10 to Watch: Laura Iosbaker leads the opening of Cross Park Place apartments for the homeless

Hillary Ojeda
Press Citizen
Laura Iosbaker, the Cross Park Place program manager. The Housing First apartment complex opens in January and will house up to 24 homeless people.

After years of planning, Preston-born Laura Iosbaker is ready for Iowa's first permanent housing apartment complex for the chronically homeless to open in Iowa City. 

"Five years ago it was just an idea that we talked about," she said. "It's going to be awesome to see people in their new apartments." 

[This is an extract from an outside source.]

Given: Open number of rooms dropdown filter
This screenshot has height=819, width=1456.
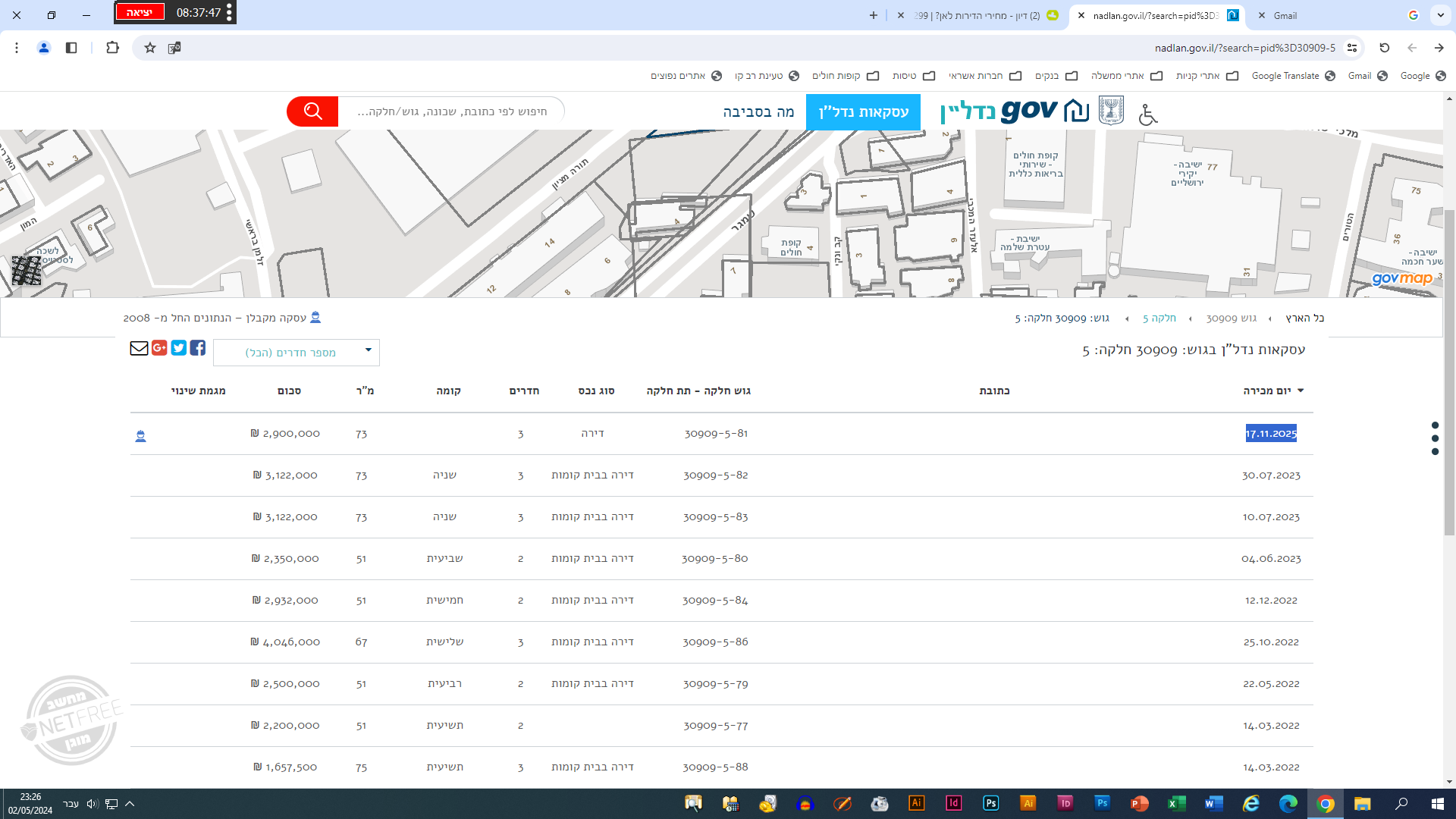Looking at the screenshot, I should (x=297, y=353).
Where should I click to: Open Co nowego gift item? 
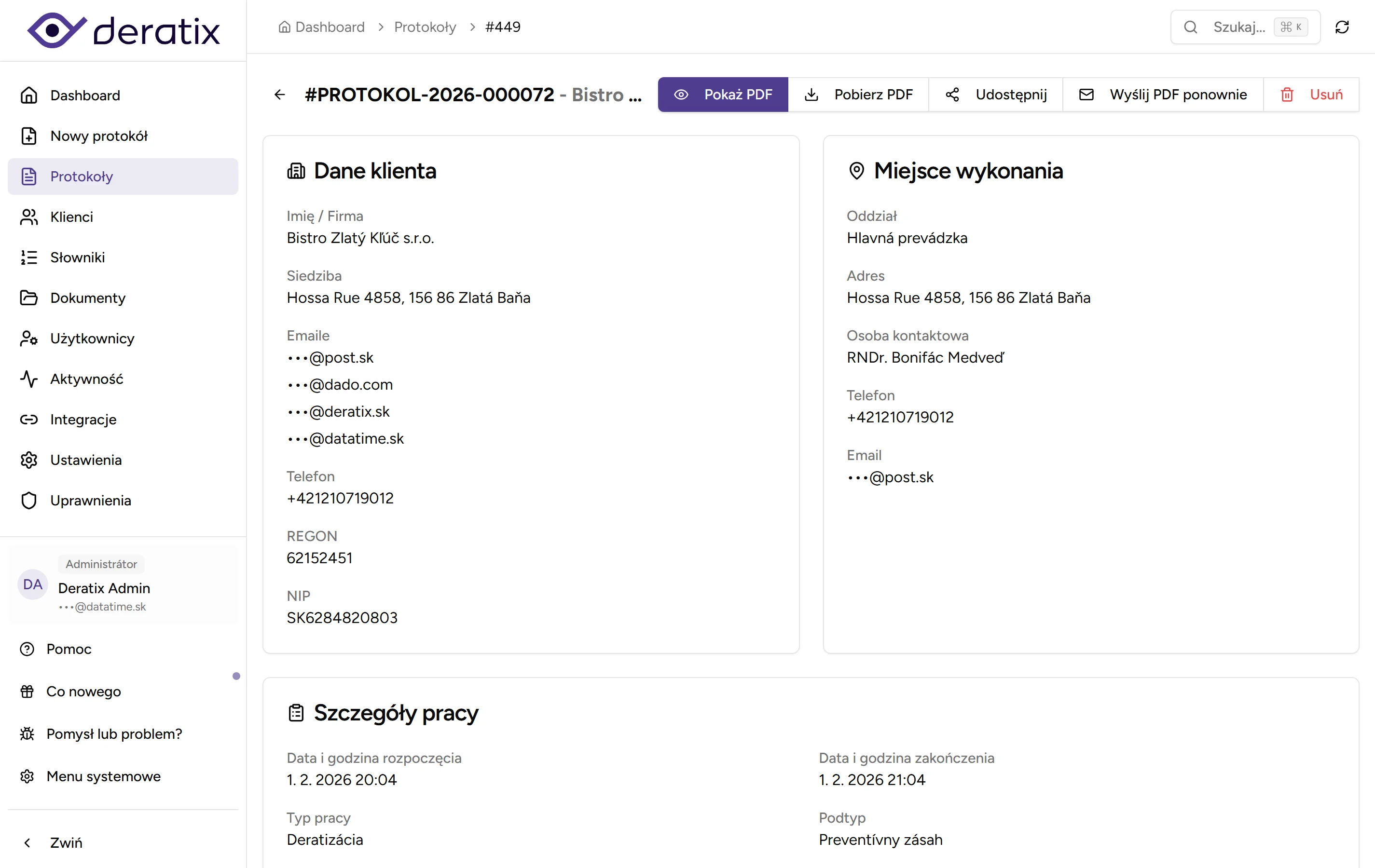point(83,691)
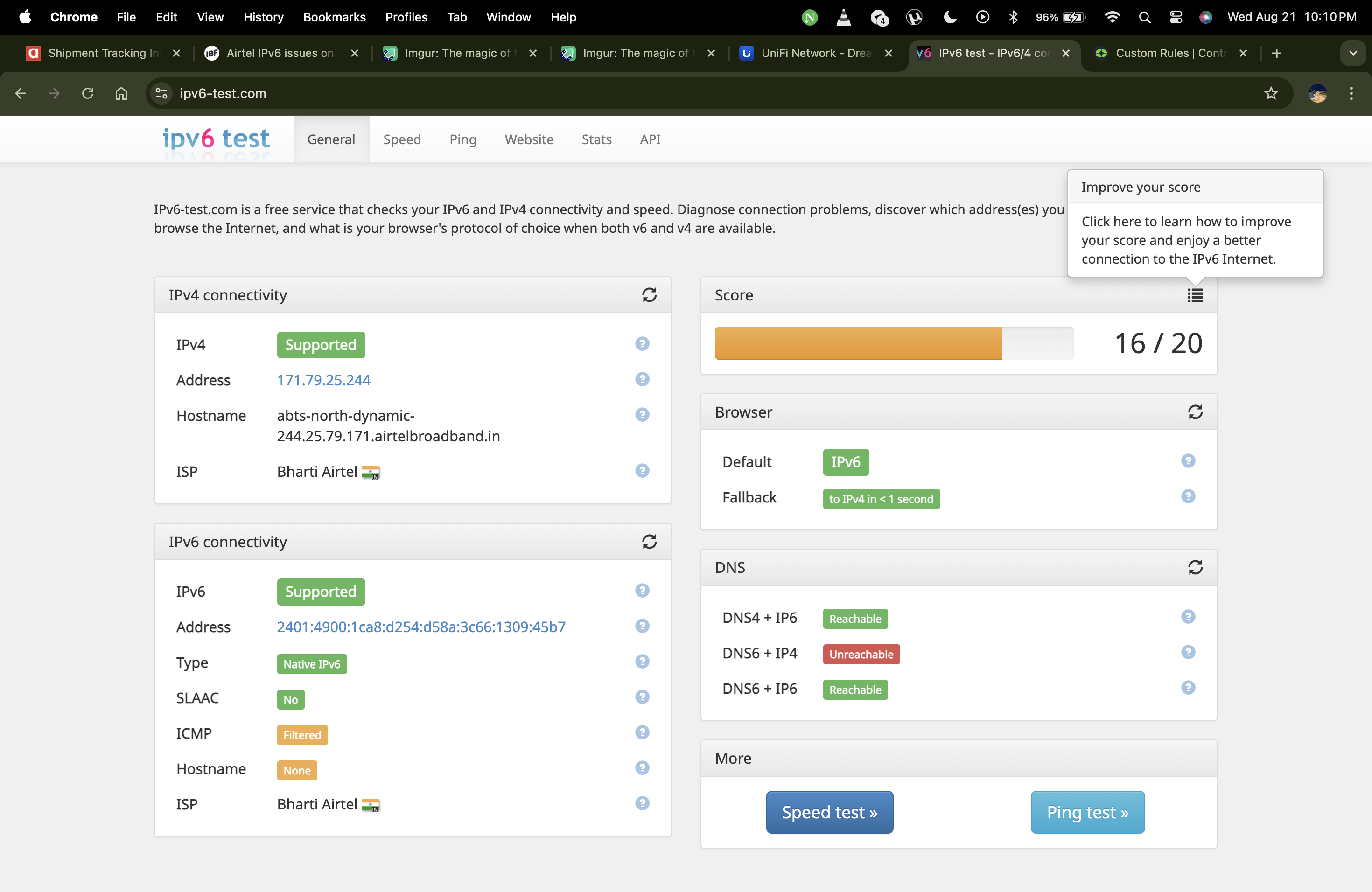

As program manager at the Shelter House-owned Cross Park Place, she'll oversee the apartment staff and manage the program through collaborations with the Housing Authority of Iowa City and University of Iowa clinicians.  

Iosbaker said her career isn't a normal one for someone with her degrees, but it worked out because of her technical experience helping the homeless population in Iowa City hospitals. 

After finishing her B.A. in Psychology in 2009 at the University of Iowa she enrolled in the university's Graduate School of Social Work. While in the graduate program, she took on the role as a clinical social worker in 2011 at the University of Iowa Hospitals & Clinics. 

Iosbaker graduated from the School of Social Work in 2012 before starting at Mercy Iowa City as a medical social worker in 2013. Then in February 2015, while sitting on the Housing First committee, she became the Housing First project manager. 

Shelter House hired her in 2017 before she became the full-time Cross Park Place program manager this past August. 

"It's been a whirlwind," she said. "It's been awesome to see how quickly a project came together after you've been working on it for so long." 

The project manager has been working on going through ,multiple references for potential residents at Cross Park Place, 820 Cross Park Ave., and plans to have the first group in their apartments in January.

The residents will be chronically homeless individuals who have a disability and have been homeless for 12 consecutive months or have had four episodes of homelessness in the last three years totaling 12 months. 

Case managers and clinicians will be available on-site but residents are not required to seek out services. 

"It's an apartment complex for people who need it," she said. "Housing is a human right. It's not something you have to earn."